O relógio de algibeira, também inserido no romance, aparece como elo principal entre o passado e o presente de Richard. A cena que inicia o filme mostra Elise, já idosa, entregando o relógio a Richard, este é o primeiro contato entre ele e o passado, todas as ligações vão sendo feitas a partir deste encontro, pois ele descobre que Elise faleceu no dia em que entregara o presente a ele. Diferente da narrativa, a aparição do relógio faz um caminho inverso, do presente para o passado, retornando para o presente novamente, posto que Richard falece com este na mão. Toda a sua realização amorosa e a memória deste momento estão contidas neste relógio, desde o início do filme, apesar de Richard não se lembrar disto em 1972, seu contato novamente com o relógio que o liga à Elise se dá somente em 1980.
Analisando todas estas modificações, verificamos a necessidade delas, por tratar-se de uma outra linguagem: a cinematográfica. Não há a possibilidade de ser fiel às palavras, o que existe no cinema é a criação de uma nova forma de arte, que pode se basear na Literatura, mas que não trabalha com palavras. Portanto, esta passagem da linguagem simbólica para a icônica requer as suas adaptações, Matheson percebeu a impossibilidade de transpor um livro em imagens, criando um filme tão belo quanto o romance, mas que tem significações/motivações diferentes.


Notas
1 "Experimento uma sublime sensação de aniquilar comunidades inteiras, com um só golpe de vontade" (MATHESON, 1990, p. 23. Tradução Luísa Ibañez)

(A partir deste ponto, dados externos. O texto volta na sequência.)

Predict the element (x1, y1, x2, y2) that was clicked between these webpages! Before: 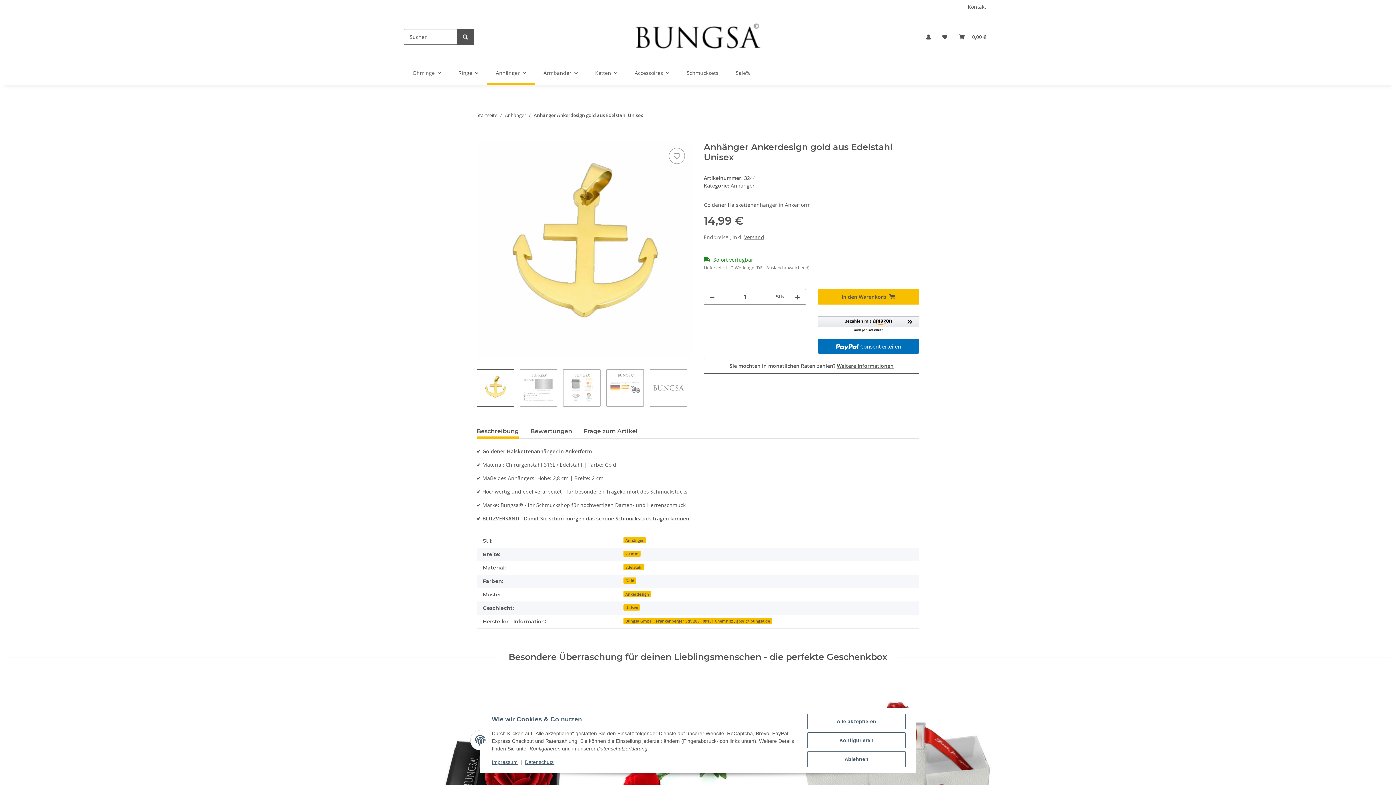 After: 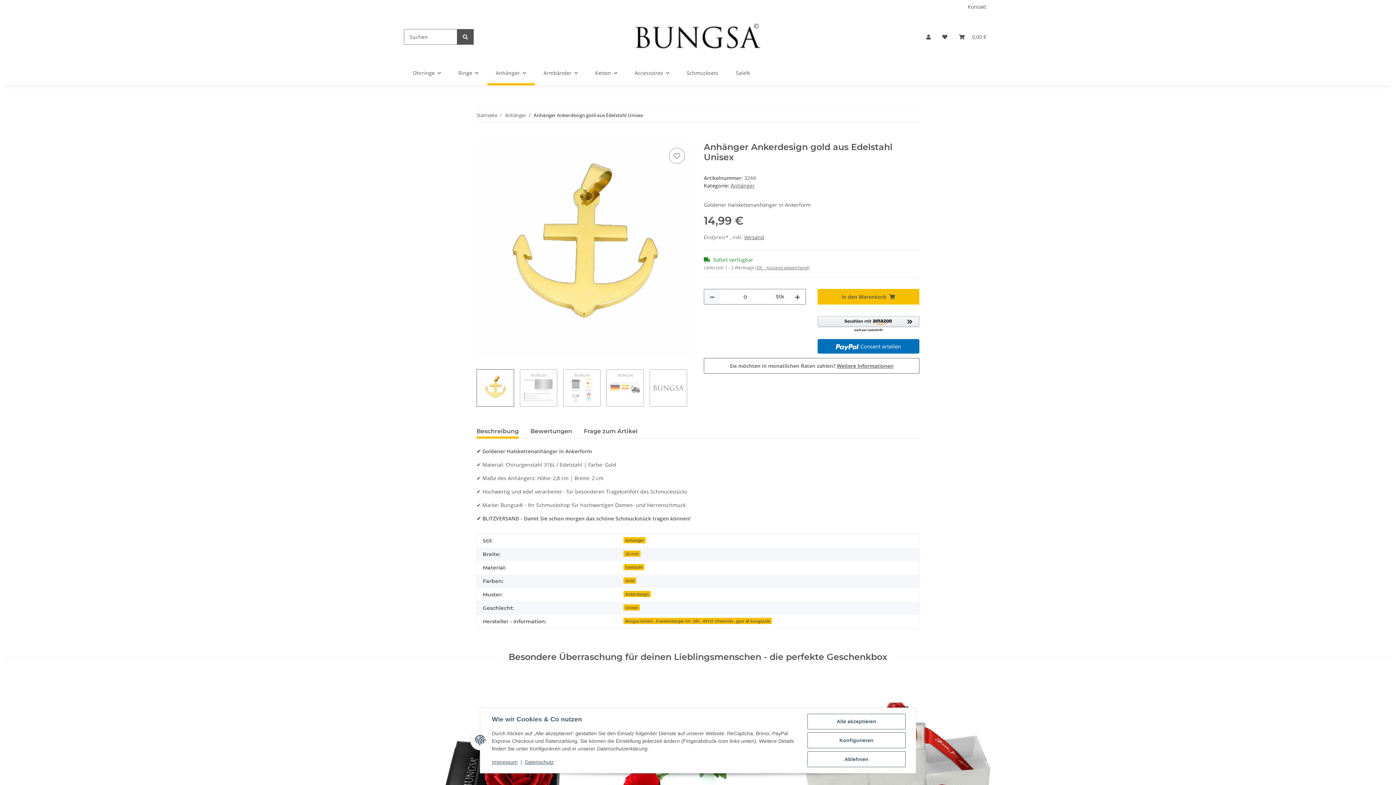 Action: bbox: (704, 289, 720, 304) label: Menge verringern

2 "Por que vim aqui? Tudo agora é ilógico. Duzentos e seis quilômetros para quê?" (MATHESON, 1990, p.23. Tradução Luísa Ibañez)

3 "Cedendo os originais ao editor, fiz uma vasta supressão de trechos inúteis na primeira parte do manuscrito. (...) De qualquer modo sinto-me culpado pelo o que fiz" (MATHESON, 1990, p. 11 . Tradução Luísa Ibañez)

4 Não é de surpreender que Richard desenvolvesse a ilusão de que havia recuado no tempo para encontrar Elise Mckenna. (MATHESON, 1990, p. 282. Tradução Luísa Ibañez)

5 O material de uma novela são as palavras, o material de um filme são as imagens (...) Em que medida se pode falar de adaptação e não de uma criação nova e autônoma? (Tradução nossa)

6 E daí ao fracasso de um filme tão ambicioso como o Ulisses (1966), de Joseph Strick, que se limitava a colocar em imagens o argumento da novela de James Joyce, sem levar em conta que o problema prévio era encontrar um equivalente visual para o modo de narrar de Joyce. (Tradução nossa)

BIBLIOGRAFIA
BARROS, Diana Luz Pessoa de; FIORIN, José Luiz. Dialogismo, polifonia, intertextualidade. São Paulo: Edusp, 1999.
FIORIN, José Luiz. Introdução ao pesamento de Bakhtin. São Paulo: Ática, 2006.
GIMFERRER, Pere. Cine y literature. . Barcelona: Seix Barral, 2005.
MATHESON, Richard. Somewhere in time. Nova Iorque: Tor Book, 2008.
___________. Em algum lugar do passado. São Paulo: Editora Círculo do Livro, 1990.
PLAZA, Julio. Tradução intersemiótica. São Paulo: Perspectiva, 1987.